## START Given text

There are no ‘good’ places for bombs to go off, but to me there is something particularly despicable about bombings directed against places like temples, schools, nurseries – and cinemas. Six people were killed and 32 maimed and injured in a bombing of a cinema in the Shringar cinema hall in the industrial town of Ludhiana, in Punjab northern part of India. The mass killing was most likely timed to coincide with the celebration of Eid-ul-Fitre and took place just two days after suspected Islamic terrorists set of another bomb in Ajmer.
Anyone who has been to an Indian shopping mall or cinema will know that security checks exist at all entrances, with metal detectors and bag searches. However, these often seem to have more to do with creating additional jobs and giving a show of security, rather than presenting any real obstacle to determined terrorists. So an atrocity like this does not come as a complete surprise, coming as it does after several bombing incidents in India in recent years.

## END Given text
## START Raw data

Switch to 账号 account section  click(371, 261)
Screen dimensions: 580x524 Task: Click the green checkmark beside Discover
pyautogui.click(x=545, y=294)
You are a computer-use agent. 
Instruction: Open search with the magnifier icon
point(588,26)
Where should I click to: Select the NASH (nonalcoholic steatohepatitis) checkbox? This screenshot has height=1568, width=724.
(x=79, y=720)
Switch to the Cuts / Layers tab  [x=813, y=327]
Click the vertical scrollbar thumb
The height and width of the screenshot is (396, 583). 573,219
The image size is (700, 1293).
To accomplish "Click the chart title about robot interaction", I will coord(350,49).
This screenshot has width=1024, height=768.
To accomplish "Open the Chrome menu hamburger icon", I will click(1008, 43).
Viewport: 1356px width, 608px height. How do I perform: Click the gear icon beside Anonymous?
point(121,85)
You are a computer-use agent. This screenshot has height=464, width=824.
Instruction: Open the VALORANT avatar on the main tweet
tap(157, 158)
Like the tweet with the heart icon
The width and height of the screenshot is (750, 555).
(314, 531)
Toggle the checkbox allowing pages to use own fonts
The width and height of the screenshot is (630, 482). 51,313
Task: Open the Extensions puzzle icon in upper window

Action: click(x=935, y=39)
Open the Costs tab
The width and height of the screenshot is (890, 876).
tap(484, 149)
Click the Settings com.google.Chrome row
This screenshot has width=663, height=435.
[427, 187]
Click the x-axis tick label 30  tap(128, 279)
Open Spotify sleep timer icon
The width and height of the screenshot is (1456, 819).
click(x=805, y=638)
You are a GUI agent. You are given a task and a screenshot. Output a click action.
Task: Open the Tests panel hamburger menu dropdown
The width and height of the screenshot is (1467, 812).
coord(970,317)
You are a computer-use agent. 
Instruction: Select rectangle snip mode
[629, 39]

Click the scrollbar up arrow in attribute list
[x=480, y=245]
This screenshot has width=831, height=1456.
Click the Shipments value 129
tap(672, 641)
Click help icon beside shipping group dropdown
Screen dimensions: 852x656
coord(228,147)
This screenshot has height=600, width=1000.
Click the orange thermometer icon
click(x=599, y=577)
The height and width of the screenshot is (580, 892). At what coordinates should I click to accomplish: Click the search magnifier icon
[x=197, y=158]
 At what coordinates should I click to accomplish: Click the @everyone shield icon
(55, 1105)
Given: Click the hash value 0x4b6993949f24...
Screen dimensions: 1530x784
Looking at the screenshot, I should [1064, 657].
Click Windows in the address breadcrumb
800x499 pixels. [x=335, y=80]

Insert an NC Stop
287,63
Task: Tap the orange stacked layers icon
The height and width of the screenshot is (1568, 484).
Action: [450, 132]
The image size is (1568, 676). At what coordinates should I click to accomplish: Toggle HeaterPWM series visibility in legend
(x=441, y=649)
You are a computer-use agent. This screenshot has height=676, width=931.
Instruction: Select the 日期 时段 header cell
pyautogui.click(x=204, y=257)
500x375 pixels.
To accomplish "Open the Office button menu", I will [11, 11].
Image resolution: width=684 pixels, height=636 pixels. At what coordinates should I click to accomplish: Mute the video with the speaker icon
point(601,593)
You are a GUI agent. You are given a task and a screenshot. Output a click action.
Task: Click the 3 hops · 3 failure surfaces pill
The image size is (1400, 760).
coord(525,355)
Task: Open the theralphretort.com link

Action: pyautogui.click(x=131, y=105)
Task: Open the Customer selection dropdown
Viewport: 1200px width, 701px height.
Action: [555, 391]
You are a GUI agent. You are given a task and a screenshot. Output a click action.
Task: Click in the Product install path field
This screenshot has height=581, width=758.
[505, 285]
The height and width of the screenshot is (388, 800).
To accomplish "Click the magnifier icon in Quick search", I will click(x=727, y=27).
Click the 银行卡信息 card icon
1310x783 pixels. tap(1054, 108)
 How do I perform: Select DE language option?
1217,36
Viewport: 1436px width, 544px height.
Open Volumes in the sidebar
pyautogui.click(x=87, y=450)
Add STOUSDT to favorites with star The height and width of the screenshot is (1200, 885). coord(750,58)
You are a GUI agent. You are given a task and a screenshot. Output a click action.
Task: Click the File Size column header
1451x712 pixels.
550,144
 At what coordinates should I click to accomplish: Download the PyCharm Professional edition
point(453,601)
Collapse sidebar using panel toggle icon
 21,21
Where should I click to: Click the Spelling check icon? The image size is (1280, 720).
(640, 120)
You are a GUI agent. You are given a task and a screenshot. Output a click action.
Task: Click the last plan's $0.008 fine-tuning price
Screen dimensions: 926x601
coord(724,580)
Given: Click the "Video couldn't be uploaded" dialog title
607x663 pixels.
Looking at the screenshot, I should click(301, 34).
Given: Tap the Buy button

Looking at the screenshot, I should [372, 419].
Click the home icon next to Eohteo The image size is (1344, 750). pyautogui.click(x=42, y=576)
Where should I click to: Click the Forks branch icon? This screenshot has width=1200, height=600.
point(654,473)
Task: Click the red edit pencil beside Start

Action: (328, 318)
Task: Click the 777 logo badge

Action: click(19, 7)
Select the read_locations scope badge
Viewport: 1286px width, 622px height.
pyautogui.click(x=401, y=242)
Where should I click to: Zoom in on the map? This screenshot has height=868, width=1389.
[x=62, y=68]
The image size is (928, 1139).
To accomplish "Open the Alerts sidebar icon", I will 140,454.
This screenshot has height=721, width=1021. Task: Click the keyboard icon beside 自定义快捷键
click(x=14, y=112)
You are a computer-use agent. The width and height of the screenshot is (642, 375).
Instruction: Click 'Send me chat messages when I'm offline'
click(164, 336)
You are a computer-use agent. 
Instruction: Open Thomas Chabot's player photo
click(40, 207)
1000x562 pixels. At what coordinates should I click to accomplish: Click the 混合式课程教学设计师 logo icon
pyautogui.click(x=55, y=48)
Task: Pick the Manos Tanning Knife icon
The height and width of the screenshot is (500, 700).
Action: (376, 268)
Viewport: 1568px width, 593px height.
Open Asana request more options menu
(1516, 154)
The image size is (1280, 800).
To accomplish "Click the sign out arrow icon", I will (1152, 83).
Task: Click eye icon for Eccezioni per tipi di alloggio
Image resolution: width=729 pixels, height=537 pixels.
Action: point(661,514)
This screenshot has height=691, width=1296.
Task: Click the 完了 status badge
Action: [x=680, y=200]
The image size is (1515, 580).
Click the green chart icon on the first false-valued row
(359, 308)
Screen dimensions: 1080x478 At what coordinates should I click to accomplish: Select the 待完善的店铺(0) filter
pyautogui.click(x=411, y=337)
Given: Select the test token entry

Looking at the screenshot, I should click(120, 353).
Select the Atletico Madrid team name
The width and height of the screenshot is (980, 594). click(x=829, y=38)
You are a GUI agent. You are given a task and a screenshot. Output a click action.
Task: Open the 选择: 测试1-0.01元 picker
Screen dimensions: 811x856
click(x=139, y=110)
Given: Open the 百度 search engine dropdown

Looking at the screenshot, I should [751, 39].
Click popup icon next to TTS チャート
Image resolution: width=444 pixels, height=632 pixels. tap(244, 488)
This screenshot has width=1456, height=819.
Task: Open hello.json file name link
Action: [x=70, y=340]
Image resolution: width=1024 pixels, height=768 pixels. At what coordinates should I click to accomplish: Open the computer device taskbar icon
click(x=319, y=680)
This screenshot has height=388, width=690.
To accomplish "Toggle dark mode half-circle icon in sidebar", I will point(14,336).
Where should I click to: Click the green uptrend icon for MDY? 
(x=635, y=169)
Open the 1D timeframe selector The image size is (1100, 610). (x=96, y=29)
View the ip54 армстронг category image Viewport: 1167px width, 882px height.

## END Raw data

Requirement A: Reproduce a passage from the piece on the Ludhiana cinema bombing, starting at the words "Anyone who has" and stopping after "in recent years.".
Requirement B: Render this sentence from the piece on the Ludhiana cinema bombing in Spanish: "Anyone who has been to an Indian shopping mall or cinema will know that security checks exist at all entrances, with metal detectors and bag searches."
Requirement C: Carry on the piece on the Ludhiana cinema bombing after its final sentence.

Written reply A:
Anyone who has been to an Indian shopping mall or cinema will know that security checks exist at all entrances, with metal detectors and bag searches. However, these often seem to have more to do with creating additional jobs and giving a show of security, rather than presenting any real obstacle to determined terrorists. So an atrocity like this does not come as a complete surprise, coming as it does after several bombing incidents in India in recent years.

Written reply B: Cualquiera que haya estado en un centro comercial o en un cine de la India sabrá que existen controles de seguridad en todas las entradas, con detectores de metales y registros de bolsos.

Written reply C:
The Times of India covered the news on the front page and tells us:
A red alert has been sounded in Punjab. DGP NPS Aulakh called an emergency meeting of SSPs of Ludhiana, Ferozepur, Moga, Jagraon, Khanna and Ropar to assess the post-blast situation. The police haven’t ruled out the role of Khalistani terrorists who last struck in Delhi during the screening of ‘Bole So Nihaal’. Delhi was immediately put on alert following the blast.
No bomb blast scene is ever pretty, but there is a reason why we use cinemas as the main example as to places where you shouldn’t shout ‘fire’ (or ‘bomb’) without good reason as the stampede can easily kills as many as the blast itself.
From the Times again:
An eyewitness said bodies were charred beyond recognition. One of the bodies appeared to be that of a teenager, aged between 14 and 16 years. The cinema hall was screening ‘Janam Janam Ka Saath’ [Together Through Several Lifetimes], a Bhojpuri film.
With the twin celebrations of Navratri and Eid this weekend, cinemas have been packed an the box office was bursting with takings from hits like Laaga Chunari Mein Daag and Bhool Bhulaiya. The bombing will have a short term negative impact on cinema going, but knowing the Indian love for cinema (second only to cricket) it will take a lot more to scare people away from the cinemas and multiplexes.
The news received extensive coverage in international media, including BBC, Associated Press, Reuters and New York Times. I hope that ShowEast will take a moment of silence to remember the victims of this barbaric act. (photo courtesy of AFP)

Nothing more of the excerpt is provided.